Error in the information entropy implementation!

Hello, I’m currently working on fine-tuning a pre-trained RN50 model that was initially trained on the ImageNet dataset. My goal is to optimize its performance on the Caltech dataset by reducing the information entropy.

softmax_out = F.softmax(logits, dim=1)
entropy = -softmax_out * torch.log(softmax_out + 1e-5)
loss = torch.mean(torch.sum(entropy, dim=1))

However, I encountered this issue even after training for all 50 epochs. I attempted to adjust the learning rate, but no improvements were observed.

`epoch [1/50] batch [1/2] loss 1.8028 acc 21.8750
epoch [1/200] batch [2/2] loss 1.0584 acc 6.2500
epoch [2/200] batch [1/2] loss 1.8191 acc 3.1250
epoch [2/200] batch [2/2] loss 0.8207 acc 0.0000
epoch [3/200] batch [1/2] loss 0.0007 acc 3.1250
epoch [3/200] batch [2/2] oss 0.1916 acc 3.1250
epoch [4/200] batch [1/2] loss -0.0000 acc 3.1250
epoch [4/200] batch [2/2] loss -0.0000 acc 3.1250
epoch [5/200] batch [1/2] loss -0.0000 acc 3.1250
epoch [5/200] batch [2/2] loss 0.2917 acc 3.1250
epoch [6/200] batch [1/2] loss 0.3784 acc 3.1250

Hi External!

I can’t say that I’m surprised by the result.
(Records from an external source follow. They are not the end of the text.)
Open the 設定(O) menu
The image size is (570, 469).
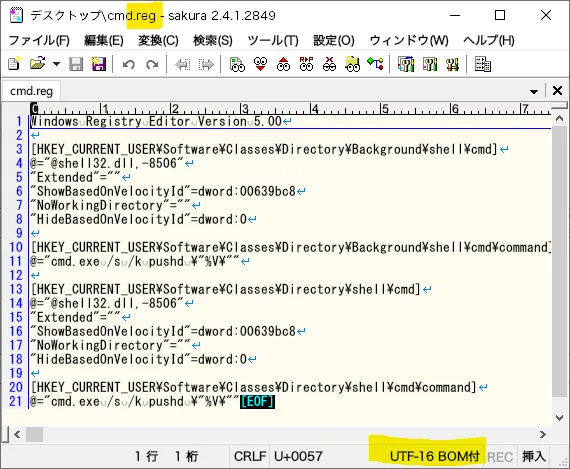(334, 40)
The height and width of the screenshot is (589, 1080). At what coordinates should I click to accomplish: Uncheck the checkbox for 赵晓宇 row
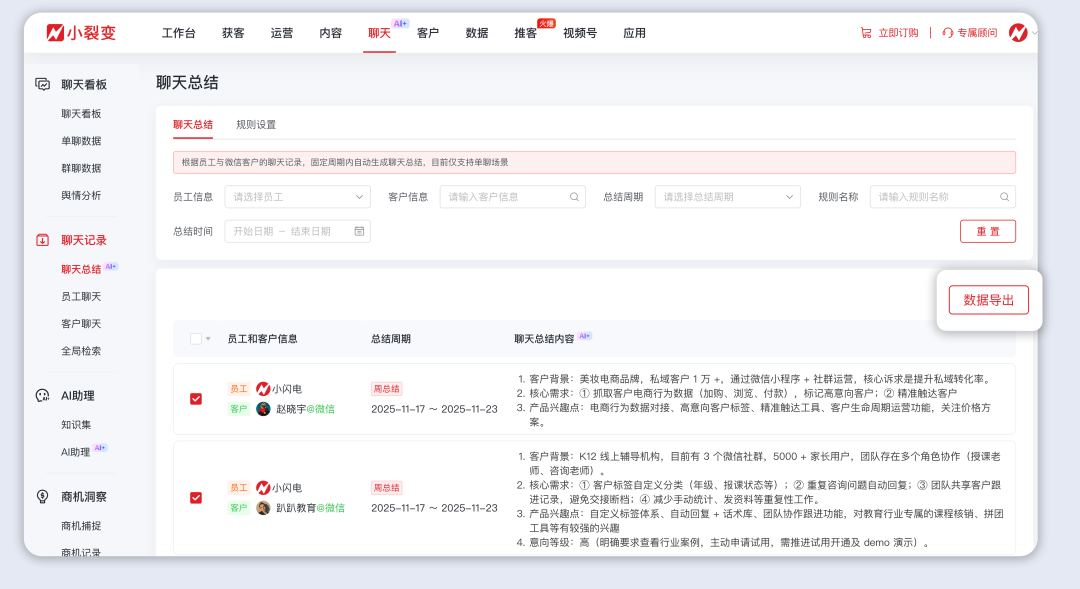196,396
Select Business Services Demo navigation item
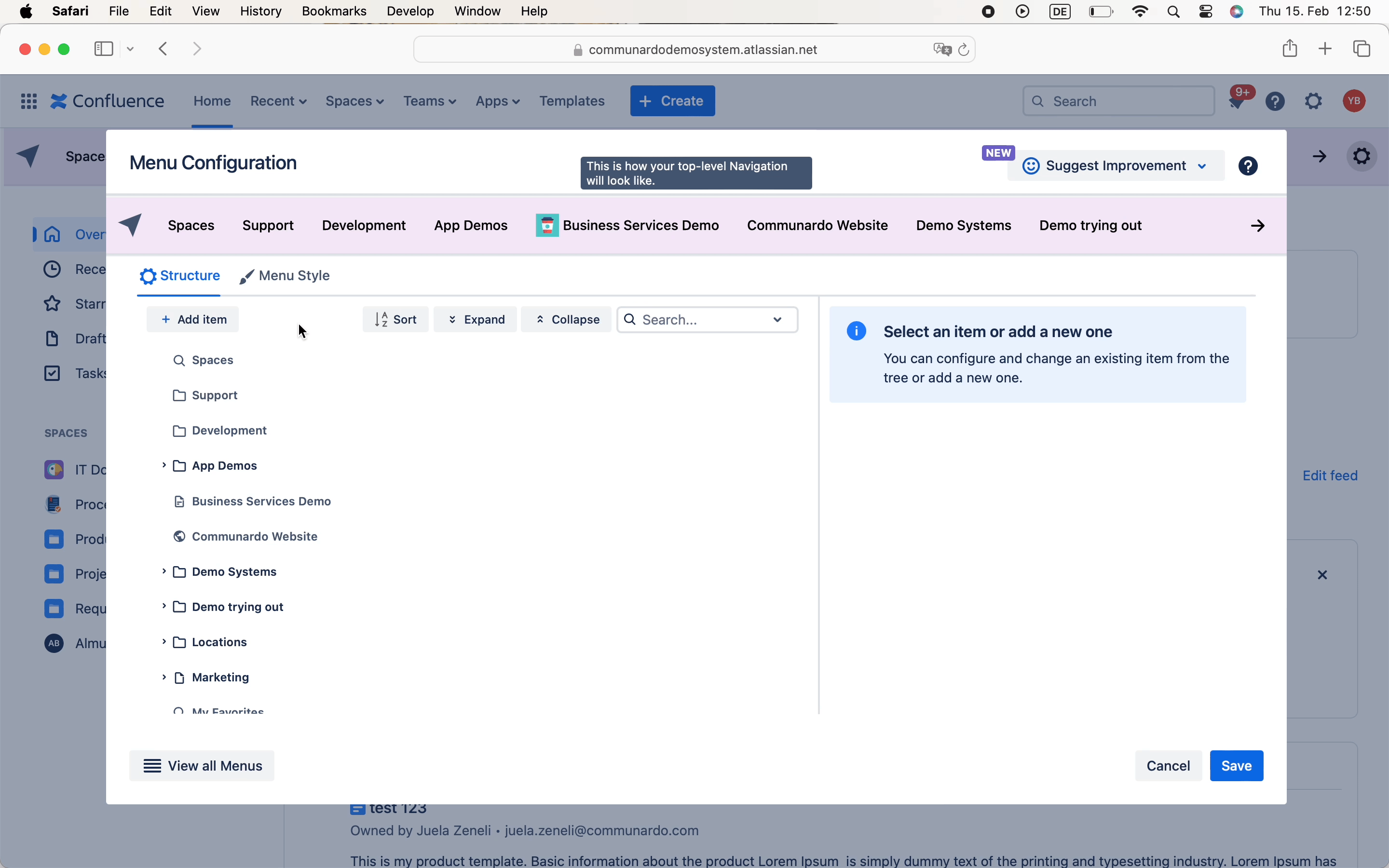The width and height of the screenshot is (1389, 868). [x=260, y=500]
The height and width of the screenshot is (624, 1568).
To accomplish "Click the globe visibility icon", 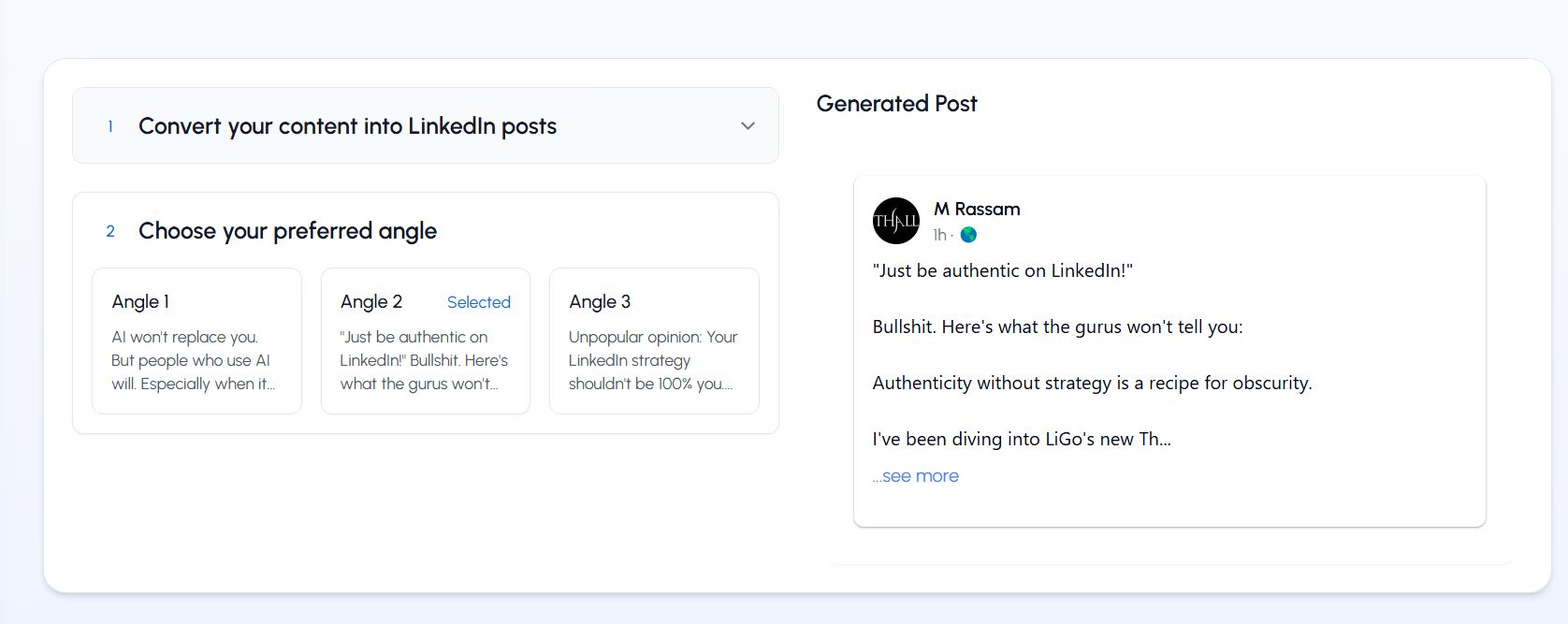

Given that you’ve only shown us
about six epochs, I probably wouldn’t be surprised by almost any result. Even
fifty epochs wouldn’t really be a lot.

You haven’t said much about your use case or how you’re training.

Try training with plain-vanilla SGD (with no momentum nor weight decay)
with a very small learning rate and train, potentially, for a long time. Unless
your model is weird somehow or you’re freezing the final layers of the model
while you fine tune, you should be able to train down to zero “information
entropy.”

When your probabilities, softmax_out, saturate with one of them (along a
given batch-element row) being very close to one and all the others being
very close to zero, your loss will attain its minimum of zero. However, let’s
say that the length of a row (softmax_out.size (1)) is n. Then there will
be n different ways you can minimize the loss (for that row), corresponding
to which of the n probabilities approaches one.

Fine tuning to the point that you converge to a specific one of these equal-loss
minima is probably not what you want. So either your proposed scheme doesn’t
fit your use case or you only want to fine tune a little bit, mostly preserving the
weights and predictions of the pre-trained model.

As an aside, consider, for reasons of numerical stability, using log_softmax():

entropy = -torch.softmax (logits, dim = 1) * torch.log_softmax (logits, dim = 1)

(Note, I don’t think this is relevant to your current issue.)

Best.

K. Frank

Hi KFrank,
Thanks for the response. After a few days struggling with the code, I found out that my model is facing catastrophic forgetting. That’s why there was no improvement.